② He said: "I am worried that a much stronger US dollar will bring great pressure, especially to hedge the US dollar asset against back to the local currency... When central bank step on the brakes, someone will rush out of the windshield. Rising financing costs will bring pressure in the system; "

③ The market is likely to have seen some pressure. Investment-grade credit spreads soared by nearly 20 basis points at the end of September. Michele said this coincides with many foreign exchange hedging rollouts at the end of the third quarter, and this may be just the "tip of the iceberg"

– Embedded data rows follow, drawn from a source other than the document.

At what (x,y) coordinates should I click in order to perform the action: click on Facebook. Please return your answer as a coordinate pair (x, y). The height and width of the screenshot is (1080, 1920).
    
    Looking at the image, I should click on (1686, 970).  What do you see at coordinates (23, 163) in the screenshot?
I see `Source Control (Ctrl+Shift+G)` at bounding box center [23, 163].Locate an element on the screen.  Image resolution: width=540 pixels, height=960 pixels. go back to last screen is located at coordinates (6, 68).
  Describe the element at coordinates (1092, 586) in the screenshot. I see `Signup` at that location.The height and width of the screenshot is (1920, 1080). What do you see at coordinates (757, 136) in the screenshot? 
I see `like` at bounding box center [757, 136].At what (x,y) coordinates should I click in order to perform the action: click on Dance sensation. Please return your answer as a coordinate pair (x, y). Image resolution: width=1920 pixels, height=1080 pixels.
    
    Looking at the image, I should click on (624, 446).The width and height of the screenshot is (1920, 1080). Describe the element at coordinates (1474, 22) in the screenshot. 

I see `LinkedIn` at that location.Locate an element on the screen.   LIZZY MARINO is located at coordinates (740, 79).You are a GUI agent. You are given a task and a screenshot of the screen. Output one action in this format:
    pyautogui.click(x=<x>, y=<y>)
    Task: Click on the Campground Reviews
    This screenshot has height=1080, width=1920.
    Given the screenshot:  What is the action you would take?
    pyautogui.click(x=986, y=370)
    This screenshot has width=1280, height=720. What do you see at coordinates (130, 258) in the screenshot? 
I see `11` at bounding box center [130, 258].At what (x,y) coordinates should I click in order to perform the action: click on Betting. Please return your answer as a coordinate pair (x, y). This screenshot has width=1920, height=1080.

4. HSBC : Forecasting the euro to test the 2022 low again

HSBC is a seller of the euro against the dollar, and the exchange rate is expected to test the 2022 low again, because the recent rebound is considered a position squeeze caused by the premature hope of the Federal Reserve's adjustment of policies, rather than a representative of trend changes;

② HSBC has believed that the euro will fall for more than a year, and does not think it is This trend will reverse; the bank predicts that the euro will fall to 0.9560 against the dollar, which is more than 50 points from its current level, with the lowest price in 2022 at 0.9535

5.RBC : The dollar will rise to 150 versus the yen by the end of the year 5

①RBC Capital Markets Head of Asian Forex Strategy Alvin Tan said: “Given the overwhelmingly strong dollar trend has not retreated, the Bank of Japan may not defend a certain level of yen, but instead attempt to slow the rise of the dollar against the yen by defending at a higher level than before.

②Tan expects the US dollar to rise to 150 by the end of this year, adding: "However, the Bank of Japan has also noticed an increase in volatility at the global macro level, which is now a greater driving force for potential further intervention, which is higher than the fluctuations of any individual currency."